La decisione di Jannik Sinner di rinunciare a disputare le finali di Coppa Davis con l'Italia ha suscitato un vespaio di polemiche, e mentre l'altoatesino è impegnato nell'Atp di Vienna continua a essere bersaglio di tifosi, ex tennisti in pensione, giornalisti sui social. Il problema è acuito dal fatto che Sinner, salito alla ribalta dello sport mondiale, è diventato una figura nazionalpopolare e questo attira i commenti anche di gente che prima magari non sapeva neanche com'è fatta una racchetta, ma ora sente il diritto di dire la sua per "difendere l'onore dell'Italia".
In genere i commenti di questi ultimi contengono tutto l'arsenale ideologico di un hater tipico di Sinner che non conosce bene questo sport: su tutti spiccano la residenza a Monte Carlo e l'origine altoatesina che gli conferisce un accento "tedesco" (in realtà austriaco), motivo per cui sarebbe "meno italiano" secondo i giudizi di chi commenta.

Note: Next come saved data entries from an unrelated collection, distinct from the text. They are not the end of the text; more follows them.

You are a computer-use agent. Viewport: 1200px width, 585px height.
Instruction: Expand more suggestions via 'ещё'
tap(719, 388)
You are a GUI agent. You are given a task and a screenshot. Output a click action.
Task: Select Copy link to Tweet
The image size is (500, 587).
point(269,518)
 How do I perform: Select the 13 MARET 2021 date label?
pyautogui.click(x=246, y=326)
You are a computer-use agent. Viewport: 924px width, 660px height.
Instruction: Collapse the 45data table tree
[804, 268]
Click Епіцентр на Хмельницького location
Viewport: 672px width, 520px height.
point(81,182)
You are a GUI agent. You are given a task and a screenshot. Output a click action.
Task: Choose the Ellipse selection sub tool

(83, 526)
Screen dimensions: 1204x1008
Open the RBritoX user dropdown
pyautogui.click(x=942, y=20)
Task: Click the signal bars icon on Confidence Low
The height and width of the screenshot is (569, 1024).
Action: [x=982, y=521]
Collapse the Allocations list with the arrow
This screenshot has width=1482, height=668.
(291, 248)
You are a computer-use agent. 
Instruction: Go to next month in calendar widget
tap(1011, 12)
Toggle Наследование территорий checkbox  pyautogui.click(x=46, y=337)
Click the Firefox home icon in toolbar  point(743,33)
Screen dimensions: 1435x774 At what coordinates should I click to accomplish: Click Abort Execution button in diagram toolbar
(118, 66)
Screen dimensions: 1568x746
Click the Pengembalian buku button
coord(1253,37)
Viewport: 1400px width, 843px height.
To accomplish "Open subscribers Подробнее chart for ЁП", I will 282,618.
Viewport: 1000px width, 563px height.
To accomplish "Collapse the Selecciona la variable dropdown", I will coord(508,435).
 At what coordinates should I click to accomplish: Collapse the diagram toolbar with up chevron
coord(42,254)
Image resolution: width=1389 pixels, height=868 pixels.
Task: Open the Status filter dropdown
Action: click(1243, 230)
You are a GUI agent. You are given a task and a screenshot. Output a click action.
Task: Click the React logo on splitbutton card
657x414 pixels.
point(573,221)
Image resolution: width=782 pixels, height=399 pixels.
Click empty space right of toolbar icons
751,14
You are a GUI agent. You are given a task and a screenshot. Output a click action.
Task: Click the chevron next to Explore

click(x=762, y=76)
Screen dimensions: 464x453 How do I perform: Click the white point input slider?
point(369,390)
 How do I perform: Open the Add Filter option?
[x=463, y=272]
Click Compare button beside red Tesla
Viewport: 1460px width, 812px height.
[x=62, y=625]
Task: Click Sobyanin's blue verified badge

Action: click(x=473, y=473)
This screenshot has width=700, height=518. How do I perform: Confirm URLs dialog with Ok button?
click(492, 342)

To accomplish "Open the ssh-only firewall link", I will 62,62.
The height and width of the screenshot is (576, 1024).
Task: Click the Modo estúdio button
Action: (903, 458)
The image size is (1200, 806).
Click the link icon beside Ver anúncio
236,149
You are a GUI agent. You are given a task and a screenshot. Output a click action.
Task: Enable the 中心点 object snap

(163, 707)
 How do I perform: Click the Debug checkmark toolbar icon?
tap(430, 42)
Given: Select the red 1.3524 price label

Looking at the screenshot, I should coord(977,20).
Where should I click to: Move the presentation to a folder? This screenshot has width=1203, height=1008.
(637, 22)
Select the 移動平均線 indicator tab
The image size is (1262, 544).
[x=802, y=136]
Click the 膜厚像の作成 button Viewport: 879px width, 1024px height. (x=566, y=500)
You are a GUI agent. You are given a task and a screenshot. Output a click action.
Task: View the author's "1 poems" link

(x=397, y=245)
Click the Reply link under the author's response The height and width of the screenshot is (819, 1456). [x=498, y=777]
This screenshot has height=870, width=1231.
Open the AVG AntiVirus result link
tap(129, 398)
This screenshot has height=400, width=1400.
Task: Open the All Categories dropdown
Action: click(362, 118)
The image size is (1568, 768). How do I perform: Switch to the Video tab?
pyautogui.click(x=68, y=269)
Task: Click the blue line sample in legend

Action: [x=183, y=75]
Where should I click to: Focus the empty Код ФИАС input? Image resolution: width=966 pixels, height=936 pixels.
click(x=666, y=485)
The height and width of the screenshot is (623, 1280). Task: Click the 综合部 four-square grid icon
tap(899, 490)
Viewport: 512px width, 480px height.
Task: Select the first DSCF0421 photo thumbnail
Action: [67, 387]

Attacchi gratuiti e offensivi
Cominciamo col dire che la seconda è un'osservazione neanche troppo velatamente razzista, visto che contiene in sé diversi elementi caratterizzanti quest'ideologia: "La riduzione dell’individuo a rappresentante del suo gruppo di appartenenza o della sua comunità di origine, elevata a comunità di natura, fissa e insormontabile" (l'appartenza alla comunità dell'Alto Adige), e "la stigmatizzazione, l’esclusione simbolica attraverso processi di stereotipizzazione negativa" (l'accento). Perché il razzismo non è soltanto una questione di pelle, va ricordato, e un conto sono le gag di Crozza, un altro il commento serio di chi dovrebbe conoscere bene queste cose.
La residenza a Monte Carlo, invece, è un'osservazione che riguarda un importante aspetto fiscale ma lascia il tempo che trova quando si parla di sportivi. Anche solo restando in ambito tennistico azzurro, gli stessi Berrettini e Musetti, che faranno parte della delegazione italiana, hanno residenza nel Principato.
Il confronto con Alcaraz come esempio virtuoso che disputa la Davis perché tiene al suo paese poi è del tutto pretestuoso. Come fa notare Paolo Bertolucci, ex capitano azzurro, "Alcaraz in Davis ha giocato otto partite, Sinner ne ha giocate più del doppio e l'ha vinta due volte". È ovvio che lo spagnolo abbia stimoli diversi, tanto è vero che ha già dichiarato di voler immortalare un eventuale suo primo trionfo in Davis con un tatuaggio.
Scelta condivisa da altri campioni
È comprensibile la delusione degli italiani per l'assenza del numero 2 del mondo che avrebbe facilitato un terzo trionfo azzurro, ma va detto che la decisione di Sinner non deve essere vista come mancanza di attaccamento all'Italia ma nell'ottica di una programmazione sportiva che gli consenta di presentarsi al meglio nei tornei che contano per i punti ATP e per la rincorsa al numero 1, ora di Alcaraz.
Come l'altoatesino, molti altri campioni di questo sport hanno deciso in passato di rinunciare alla Coppa Davis. Rafa Nadal, ad esempio, che l'ha vinta cinque volte in quindici anni (dal 2004 al 2019), ha rinunciato a disputarla 5 volte, e dopo averla vinta nel 2008 e 2009, ha dato forfait proprio nel 2010, come sta facendo Sinner. Novak Djokovic, che ne ha vinta solo una e proprio in quell'anno senza lo spagnolo, ha dato forfait a intervalli di quattro anni (2014, 2018, 2022), seppur si sia sempre presentato in finale alle Atp Finals.
L'esempio più indicativo però viene dal grande Roger Federer, che l'ha vinta nel 2014 con Stan Wawrinka. Fu la sua unica Coppa Davis perché poi rinunciò a disputarla negli anni successivi. Emblematiche le sue parole l'anno dopo il trionfo: "L’ho giocata per tanto tempo e credo che dopo averla vinta posso finalmente fare quello che mi pare e piace, per essere onesti". Il campione svizzero, poi è andato oltre spiegando i motivi pratici della sua scelta: "Giocarla è stato un grande peso per me in tutta la mia carriera, ed è una delle cose che hanno causato maggiori difficoltà nella mia vita. Ora sono felice di essere stato alla fine in grado di spuntarla".
Se lo dice Federer, magari anche Sinner qualche ragione per questa scelta ce l'ha.